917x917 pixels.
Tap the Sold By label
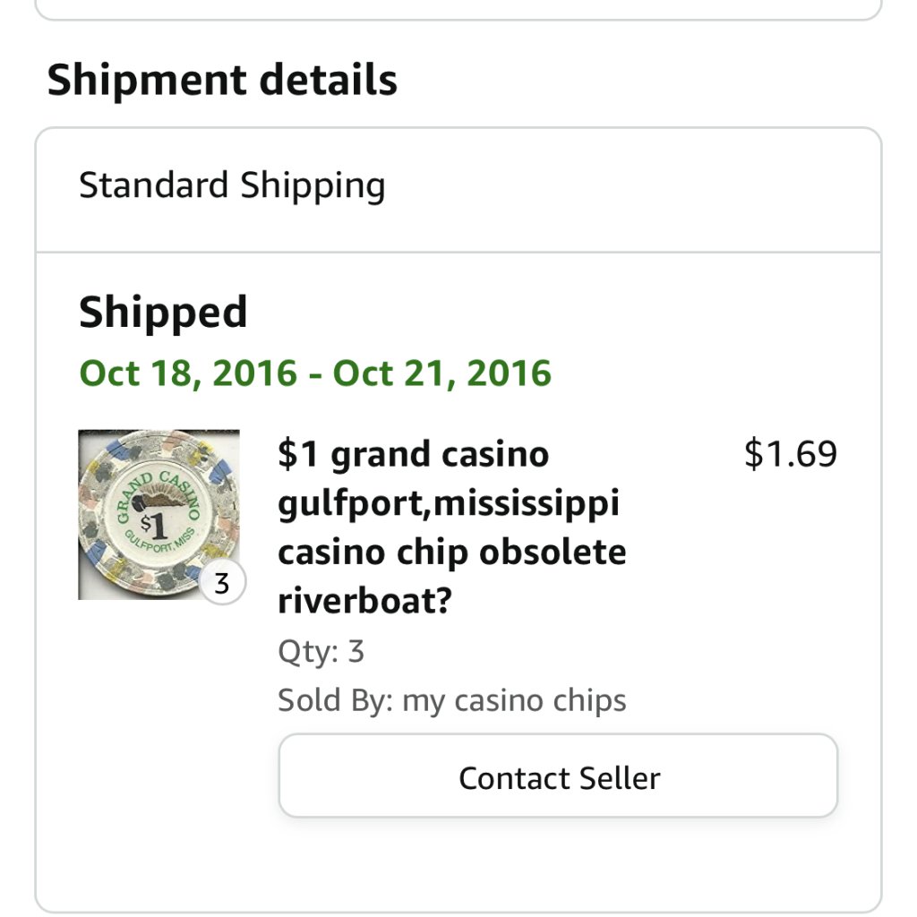coord(335,699)
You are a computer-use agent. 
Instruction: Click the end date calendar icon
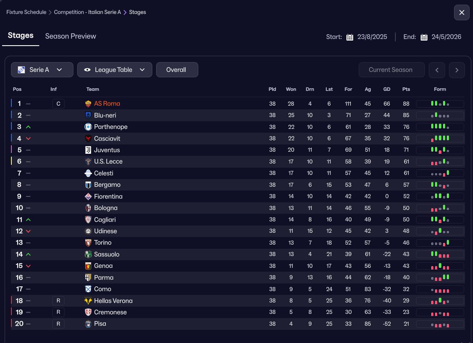click(424, 37)
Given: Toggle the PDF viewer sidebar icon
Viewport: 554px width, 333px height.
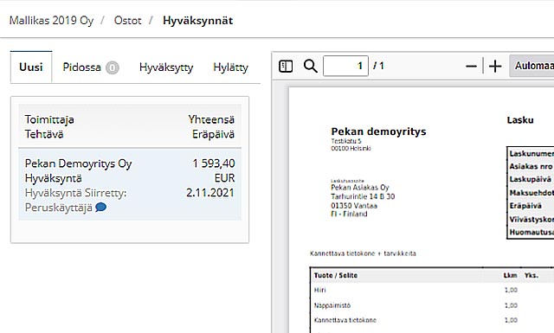Looking at the screenshot, I should pos(286,66).
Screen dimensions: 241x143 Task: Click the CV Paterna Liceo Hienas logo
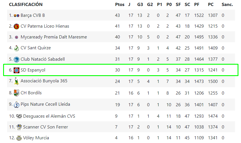tap(17, 26)
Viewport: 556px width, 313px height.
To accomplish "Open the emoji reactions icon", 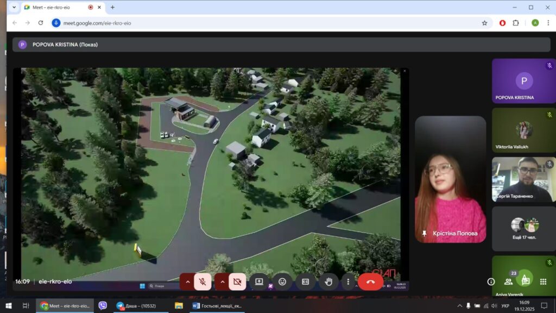I will [282, 281].
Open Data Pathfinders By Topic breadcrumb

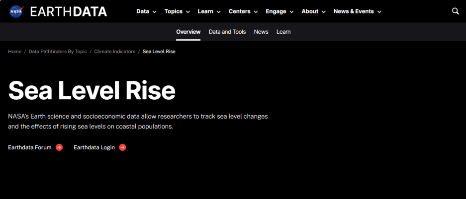(58, 52)
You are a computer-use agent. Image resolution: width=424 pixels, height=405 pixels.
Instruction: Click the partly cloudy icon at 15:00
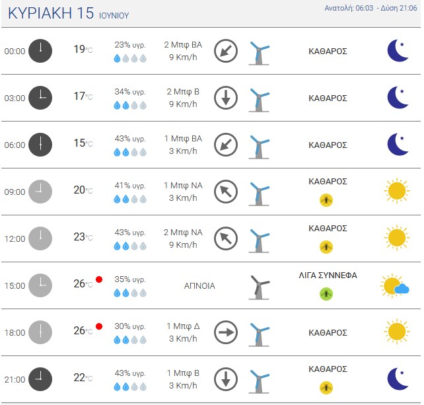tap(395, 286)
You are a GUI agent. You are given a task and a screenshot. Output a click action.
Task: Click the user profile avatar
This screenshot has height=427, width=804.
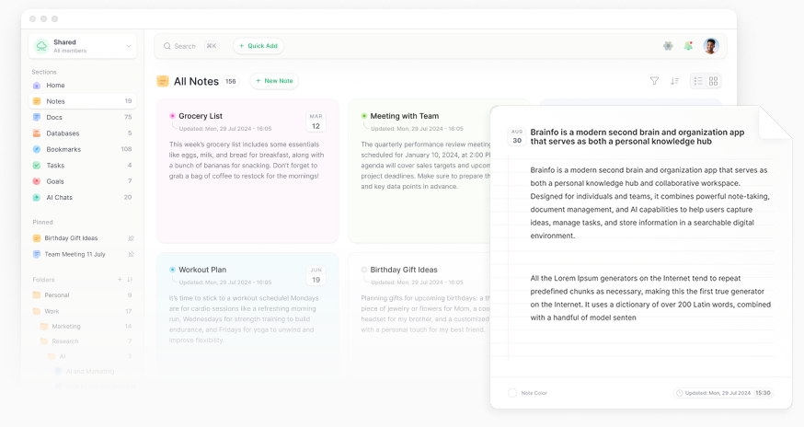pyautogui.click(x=710, y=46)
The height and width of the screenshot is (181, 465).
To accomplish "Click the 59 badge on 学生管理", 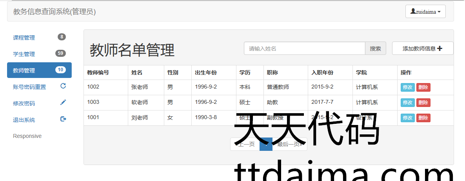I will tap(60, 54).
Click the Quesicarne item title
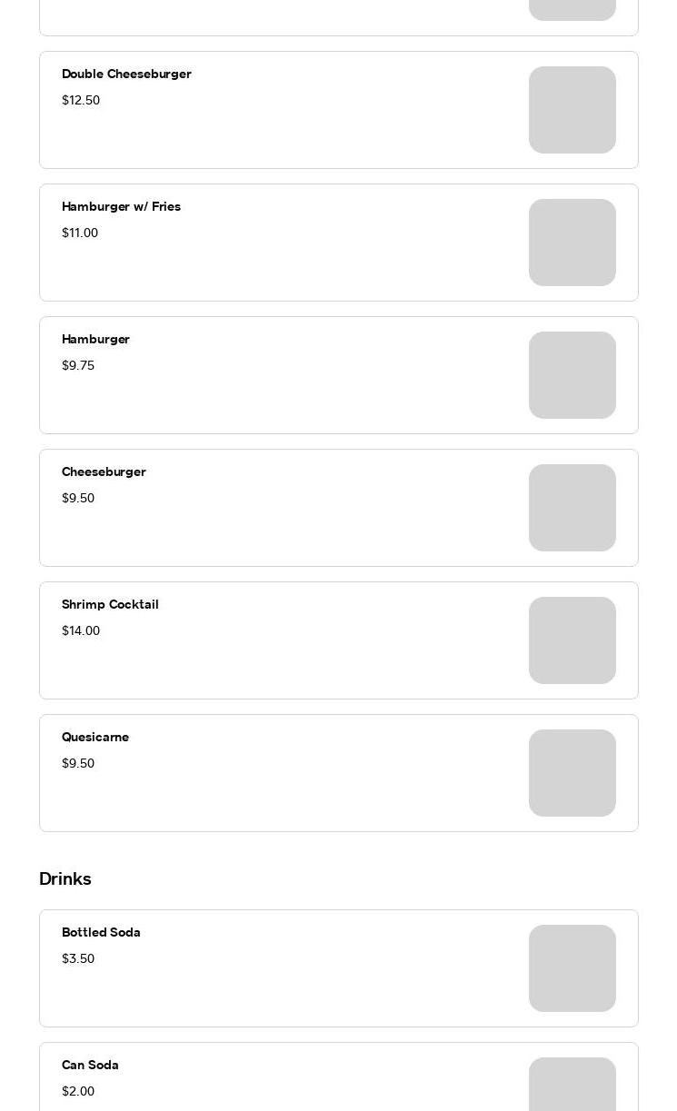The height and width of the screenshot is (1111, 677). tap(95, 737)
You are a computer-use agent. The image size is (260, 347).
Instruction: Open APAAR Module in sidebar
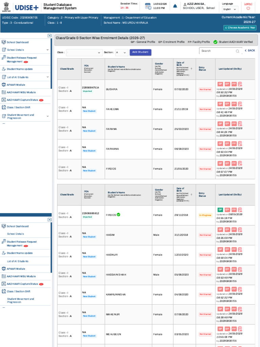(25, 85)
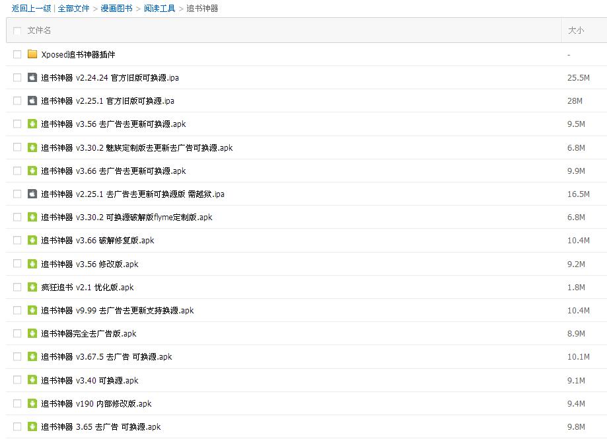607x439 pixels.
Task: Click Android icon for v3.30.2 魅族定制版 apk
Action: click(32, 147)
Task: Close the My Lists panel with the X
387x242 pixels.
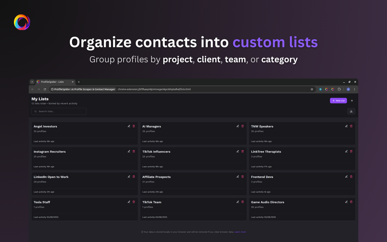Action: (352, 100)
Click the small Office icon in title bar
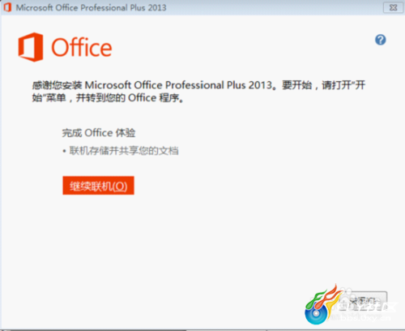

• • • • •

Required work = How many lines of the records above contain the string "Instruction"? Reply with the count alone.

Answer to this problem = 3